# RECORDS SHOWN:
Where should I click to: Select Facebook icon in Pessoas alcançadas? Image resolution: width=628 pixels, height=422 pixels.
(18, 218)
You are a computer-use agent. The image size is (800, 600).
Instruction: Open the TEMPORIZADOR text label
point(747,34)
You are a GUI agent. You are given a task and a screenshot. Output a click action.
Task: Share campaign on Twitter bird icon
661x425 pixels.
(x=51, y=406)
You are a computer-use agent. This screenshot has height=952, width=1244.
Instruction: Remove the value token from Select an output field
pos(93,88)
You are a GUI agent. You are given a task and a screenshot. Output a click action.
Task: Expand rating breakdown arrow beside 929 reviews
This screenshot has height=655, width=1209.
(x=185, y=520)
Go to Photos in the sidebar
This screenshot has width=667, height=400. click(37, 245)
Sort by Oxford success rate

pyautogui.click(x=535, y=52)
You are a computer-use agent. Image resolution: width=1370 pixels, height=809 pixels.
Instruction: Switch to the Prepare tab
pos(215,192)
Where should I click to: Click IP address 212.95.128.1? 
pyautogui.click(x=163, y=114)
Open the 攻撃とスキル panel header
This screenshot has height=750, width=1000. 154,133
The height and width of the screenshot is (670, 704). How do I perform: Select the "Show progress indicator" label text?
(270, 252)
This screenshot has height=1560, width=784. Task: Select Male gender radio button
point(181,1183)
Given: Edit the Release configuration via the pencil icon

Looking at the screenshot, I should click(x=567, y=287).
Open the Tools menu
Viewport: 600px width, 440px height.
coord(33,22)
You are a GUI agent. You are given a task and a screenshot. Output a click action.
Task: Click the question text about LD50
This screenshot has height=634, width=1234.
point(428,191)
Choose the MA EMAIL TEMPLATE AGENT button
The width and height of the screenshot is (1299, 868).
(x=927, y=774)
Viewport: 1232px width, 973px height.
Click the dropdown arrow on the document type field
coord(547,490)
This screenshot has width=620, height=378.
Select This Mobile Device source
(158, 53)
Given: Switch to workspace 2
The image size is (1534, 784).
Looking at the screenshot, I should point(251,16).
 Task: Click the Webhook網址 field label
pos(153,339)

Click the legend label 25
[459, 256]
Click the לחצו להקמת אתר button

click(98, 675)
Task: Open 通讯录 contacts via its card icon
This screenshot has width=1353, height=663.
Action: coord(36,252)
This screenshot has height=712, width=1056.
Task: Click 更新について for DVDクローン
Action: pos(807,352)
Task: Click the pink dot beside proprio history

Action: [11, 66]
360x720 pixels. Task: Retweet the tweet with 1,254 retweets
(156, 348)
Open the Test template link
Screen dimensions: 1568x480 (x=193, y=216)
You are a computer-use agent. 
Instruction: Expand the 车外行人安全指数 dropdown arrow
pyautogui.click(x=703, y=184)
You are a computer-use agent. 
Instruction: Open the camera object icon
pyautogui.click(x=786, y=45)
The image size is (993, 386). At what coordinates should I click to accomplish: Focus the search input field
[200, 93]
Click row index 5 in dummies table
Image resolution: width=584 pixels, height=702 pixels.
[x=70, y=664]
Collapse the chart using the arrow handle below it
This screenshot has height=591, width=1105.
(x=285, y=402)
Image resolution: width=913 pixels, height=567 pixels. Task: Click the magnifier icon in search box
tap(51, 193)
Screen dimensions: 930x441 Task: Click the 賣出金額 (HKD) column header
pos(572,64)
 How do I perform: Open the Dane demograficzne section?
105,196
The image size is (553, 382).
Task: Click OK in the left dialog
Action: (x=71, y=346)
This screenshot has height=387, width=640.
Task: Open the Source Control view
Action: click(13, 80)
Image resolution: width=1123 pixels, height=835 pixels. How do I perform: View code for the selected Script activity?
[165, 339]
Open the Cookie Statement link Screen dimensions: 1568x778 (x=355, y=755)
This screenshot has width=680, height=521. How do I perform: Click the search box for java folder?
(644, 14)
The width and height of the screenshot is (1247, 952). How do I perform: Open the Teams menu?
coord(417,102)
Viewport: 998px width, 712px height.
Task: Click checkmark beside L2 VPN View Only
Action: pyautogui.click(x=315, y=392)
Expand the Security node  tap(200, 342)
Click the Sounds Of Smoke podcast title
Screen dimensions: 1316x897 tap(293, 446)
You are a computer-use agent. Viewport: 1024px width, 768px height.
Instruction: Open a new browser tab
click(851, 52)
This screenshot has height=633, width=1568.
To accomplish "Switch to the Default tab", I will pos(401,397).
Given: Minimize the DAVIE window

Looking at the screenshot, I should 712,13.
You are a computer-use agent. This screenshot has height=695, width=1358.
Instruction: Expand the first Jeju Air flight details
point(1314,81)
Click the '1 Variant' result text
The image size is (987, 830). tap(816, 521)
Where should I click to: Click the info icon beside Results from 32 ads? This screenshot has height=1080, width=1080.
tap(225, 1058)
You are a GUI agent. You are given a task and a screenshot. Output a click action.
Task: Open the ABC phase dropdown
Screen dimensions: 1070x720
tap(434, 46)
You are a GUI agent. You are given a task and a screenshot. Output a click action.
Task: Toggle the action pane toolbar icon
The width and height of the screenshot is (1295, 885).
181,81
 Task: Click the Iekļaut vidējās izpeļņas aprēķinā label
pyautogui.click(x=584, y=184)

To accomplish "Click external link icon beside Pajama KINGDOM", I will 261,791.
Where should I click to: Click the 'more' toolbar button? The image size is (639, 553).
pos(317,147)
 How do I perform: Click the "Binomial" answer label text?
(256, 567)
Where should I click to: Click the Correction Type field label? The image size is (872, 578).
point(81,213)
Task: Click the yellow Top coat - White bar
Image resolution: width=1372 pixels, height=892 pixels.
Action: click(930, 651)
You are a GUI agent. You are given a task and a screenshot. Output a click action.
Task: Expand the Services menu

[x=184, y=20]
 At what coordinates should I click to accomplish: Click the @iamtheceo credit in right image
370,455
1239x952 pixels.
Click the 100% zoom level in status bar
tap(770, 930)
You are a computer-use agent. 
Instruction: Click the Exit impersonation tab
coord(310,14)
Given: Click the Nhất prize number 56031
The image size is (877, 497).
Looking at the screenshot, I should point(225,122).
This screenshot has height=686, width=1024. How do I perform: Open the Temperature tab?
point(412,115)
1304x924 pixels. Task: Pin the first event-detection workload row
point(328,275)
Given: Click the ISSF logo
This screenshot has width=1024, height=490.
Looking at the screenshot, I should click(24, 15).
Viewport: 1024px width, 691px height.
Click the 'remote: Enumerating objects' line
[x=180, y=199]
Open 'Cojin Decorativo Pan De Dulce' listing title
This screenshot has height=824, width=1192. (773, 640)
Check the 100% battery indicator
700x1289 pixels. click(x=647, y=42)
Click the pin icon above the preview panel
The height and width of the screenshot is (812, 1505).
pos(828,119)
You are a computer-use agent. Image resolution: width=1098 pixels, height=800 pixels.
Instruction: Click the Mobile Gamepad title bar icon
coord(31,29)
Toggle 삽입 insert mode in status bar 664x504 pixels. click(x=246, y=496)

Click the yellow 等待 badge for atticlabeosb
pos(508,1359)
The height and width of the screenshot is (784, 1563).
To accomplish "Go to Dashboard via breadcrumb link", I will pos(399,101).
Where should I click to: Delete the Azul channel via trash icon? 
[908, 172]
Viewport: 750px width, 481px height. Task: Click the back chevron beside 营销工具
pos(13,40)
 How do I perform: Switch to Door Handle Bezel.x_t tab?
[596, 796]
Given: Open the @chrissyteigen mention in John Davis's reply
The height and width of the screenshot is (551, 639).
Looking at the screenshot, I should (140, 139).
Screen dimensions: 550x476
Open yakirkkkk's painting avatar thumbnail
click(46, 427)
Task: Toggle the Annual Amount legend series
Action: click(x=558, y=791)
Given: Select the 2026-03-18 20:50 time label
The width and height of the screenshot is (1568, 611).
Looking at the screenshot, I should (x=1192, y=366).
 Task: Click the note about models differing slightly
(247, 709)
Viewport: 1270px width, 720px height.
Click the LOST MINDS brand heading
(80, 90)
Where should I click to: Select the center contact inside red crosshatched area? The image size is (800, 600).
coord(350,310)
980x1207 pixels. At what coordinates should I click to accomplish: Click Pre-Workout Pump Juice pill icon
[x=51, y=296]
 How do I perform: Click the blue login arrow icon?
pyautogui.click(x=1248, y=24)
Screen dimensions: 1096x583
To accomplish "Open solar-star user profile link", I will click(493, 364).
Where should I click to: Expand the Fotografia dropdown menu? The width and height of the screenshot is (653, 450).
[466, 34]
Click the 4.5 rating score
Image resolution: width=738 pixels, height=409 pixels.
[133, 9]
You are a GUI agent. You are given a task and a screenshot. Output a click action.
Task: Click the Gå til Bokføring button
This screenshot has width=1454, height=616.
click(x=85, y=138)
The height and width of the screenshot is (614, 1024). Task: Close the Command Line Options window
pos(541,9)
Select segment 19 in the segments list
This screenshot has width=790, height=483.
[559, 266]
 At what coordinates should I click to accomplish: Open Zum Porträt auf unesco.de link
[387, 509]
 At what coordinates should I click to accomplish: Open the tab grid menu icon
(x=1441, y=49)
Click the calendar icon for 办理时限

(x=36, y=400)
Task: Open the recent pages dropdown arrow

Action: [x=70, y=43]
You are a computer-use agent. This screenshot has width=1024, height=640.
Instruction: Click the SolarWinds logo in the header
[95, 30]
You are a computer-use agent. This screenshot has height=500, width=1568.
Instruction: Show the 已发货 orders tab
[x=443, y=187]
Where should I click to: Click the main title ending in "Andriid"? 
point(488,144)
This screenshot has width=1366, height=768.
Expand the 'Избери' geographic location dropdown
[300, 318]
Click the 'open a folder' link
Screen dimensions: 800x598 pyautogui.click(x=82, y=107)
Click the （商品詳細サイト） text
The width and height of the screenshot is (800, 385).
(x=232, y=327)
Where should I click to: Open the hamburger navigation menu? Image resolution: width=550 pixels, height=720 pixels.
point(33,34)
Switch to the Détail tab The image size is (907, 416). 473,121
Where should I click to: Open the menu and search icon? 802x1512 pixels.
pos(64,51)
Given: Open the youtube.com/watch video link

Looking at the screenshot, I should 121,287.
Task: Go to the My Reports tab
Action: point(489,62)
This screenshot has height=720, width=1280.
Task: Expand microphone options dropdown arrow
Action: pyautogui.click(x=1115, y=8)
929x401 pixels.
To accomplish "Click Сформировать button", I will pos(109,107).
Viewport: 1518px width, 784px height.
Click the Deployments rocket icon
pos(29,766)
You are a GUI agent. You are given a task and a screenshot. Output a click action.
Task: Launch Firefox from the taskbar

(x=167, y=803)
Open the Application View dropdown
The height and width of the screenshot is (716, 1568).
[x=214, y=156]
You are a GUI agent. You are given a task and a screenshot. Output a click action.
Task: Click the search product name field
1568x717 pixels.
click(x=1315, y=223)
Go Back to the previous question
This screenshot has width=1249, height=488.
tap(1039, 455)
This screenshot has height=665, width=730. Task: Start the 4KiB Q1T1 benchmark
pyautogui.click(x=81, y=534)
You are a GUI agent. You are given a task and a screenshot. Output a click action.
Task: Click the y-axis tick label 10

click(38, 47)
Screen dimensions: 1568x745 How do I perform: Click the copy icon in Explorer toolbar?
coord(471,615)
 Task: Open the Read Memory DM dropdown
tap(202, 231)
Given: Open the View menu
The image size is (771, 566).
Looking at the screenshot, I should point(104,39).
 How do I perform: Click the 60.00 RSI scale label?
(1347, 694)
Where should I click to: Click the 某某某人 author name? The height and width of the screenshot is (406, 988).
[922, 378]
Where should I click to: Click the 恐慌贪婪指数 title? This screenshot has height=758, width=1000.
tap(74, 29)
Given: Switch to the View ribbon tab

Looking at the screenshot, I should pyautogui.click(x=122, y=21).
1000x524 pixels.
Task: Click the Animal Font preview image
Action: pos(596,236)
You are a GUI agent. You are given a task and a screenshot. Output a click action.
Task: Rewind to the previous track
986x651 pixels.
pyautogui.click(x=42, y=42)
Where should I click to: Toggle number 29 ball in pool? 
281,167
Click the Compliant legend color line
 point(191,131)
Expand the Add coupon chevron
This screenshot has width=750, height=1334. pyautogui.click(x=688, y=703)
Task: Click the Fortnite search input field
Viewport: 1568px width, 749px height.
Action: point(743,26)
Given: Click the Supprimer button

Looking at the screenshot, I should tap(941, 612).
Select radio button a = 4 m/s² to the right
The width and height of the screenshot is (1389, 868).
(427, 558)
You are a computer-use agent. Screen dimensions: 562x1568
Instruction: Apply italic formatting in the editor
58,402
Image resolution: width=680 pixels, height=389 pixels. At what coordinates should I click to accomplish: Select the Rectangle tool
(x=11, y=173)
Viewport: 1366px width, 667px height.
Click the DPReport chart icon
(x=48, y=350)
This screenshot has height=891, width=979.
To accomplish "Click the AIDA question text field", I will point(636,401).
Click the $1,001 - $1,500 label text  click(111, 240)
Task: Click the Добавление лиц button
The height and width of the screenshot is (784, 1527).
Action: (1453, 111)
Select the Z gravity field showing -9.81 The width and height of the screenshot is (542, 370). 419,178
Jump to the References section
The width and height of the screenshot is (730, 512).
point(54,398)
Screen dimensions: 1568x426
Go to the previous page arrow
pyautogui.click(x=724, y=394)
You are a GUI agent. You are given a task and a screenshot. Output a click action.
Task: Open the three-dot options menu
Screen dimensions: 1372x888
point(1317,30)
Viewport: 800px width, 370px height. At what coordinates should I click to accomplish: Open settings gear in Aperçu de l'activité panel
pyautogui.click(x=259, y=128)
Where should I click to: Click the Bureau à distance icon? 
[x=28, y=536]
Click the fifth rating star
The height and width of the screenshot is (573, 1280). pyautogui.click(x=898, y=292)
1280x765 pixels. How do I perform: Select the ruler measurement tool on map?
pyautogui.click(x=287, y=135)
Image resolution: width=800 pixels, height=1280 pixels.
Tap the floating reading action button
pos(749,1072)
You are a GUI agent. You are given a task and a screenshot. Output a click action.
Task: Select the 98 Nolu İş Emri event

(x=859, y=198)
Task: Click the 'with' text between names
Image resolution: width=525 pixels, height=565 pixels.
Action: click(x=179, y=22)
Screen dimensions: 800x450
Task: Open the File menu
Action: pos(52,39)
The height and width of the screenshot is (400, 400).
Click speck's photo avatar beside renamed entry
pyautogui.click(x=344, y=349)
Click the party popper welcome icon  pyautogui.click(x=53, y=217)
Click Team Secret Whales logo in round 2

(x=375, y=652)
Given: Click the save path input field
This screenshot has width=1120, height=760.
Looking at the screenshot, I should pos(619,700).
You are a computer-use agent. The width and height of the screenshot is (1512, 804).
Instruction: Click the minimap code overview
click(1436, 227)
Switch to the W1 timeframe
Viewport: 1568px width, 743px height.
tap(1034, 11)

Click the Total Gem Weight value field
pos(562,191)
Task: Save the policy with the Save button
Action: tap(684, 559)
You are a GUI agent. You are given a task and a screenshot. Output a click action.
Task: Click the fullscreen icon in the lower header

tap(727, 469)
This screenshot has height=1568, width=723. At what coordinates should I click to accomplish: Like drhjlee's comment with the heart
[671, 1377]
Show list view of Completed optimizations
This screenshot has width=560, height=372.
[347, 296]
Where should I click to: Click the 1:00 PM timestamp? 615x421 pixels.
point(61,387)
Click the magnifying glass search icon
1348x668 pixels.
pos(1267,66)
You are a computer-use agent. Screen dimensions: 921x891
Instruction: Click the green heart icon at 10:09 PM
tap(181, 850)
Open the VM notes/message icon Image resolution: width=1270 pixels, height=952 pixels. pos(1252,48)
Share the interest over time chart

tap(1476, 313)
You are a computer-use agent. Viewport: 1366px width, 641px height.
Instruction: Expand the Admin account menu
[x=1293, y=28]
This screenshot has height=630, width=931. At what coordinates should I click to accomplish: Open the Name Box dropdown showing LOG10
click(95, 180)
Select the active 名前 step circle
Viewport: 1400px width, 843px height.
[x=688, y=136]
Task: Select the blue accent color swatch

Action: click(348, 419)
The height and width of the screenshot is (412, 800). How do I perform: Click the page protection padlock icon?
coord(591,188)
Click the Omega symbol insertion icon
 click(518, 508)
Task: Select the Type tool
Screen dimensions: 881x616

# EXERCISE REQUIREMENTS:
Your answer must be the lines above from the one containing "Instruction: Open the TEMPORIZADOR text label" to the one containing "Task: Expand rating", both included, restated word for word.

# RESPONSE FOR THIS EXERCISE:
Instruction: Open the TEMPORIZADOR text label
point(747,34)
You are a GUI agent. You are given a task and a screenshot. Output a click action.
Task: Share campaign on Twitter bird icon
661x425 pixels.
(x=51, y=406)
You are a computer-use agent. This screenshot has height=952, width=1244.
Instruction: Remove the value token from Select an output field
pos(93,88)
You are a GUI agent. You are given a task and a screenshot. Output a click action.
Task: Expand rating breakdown arrow beside 929 reviews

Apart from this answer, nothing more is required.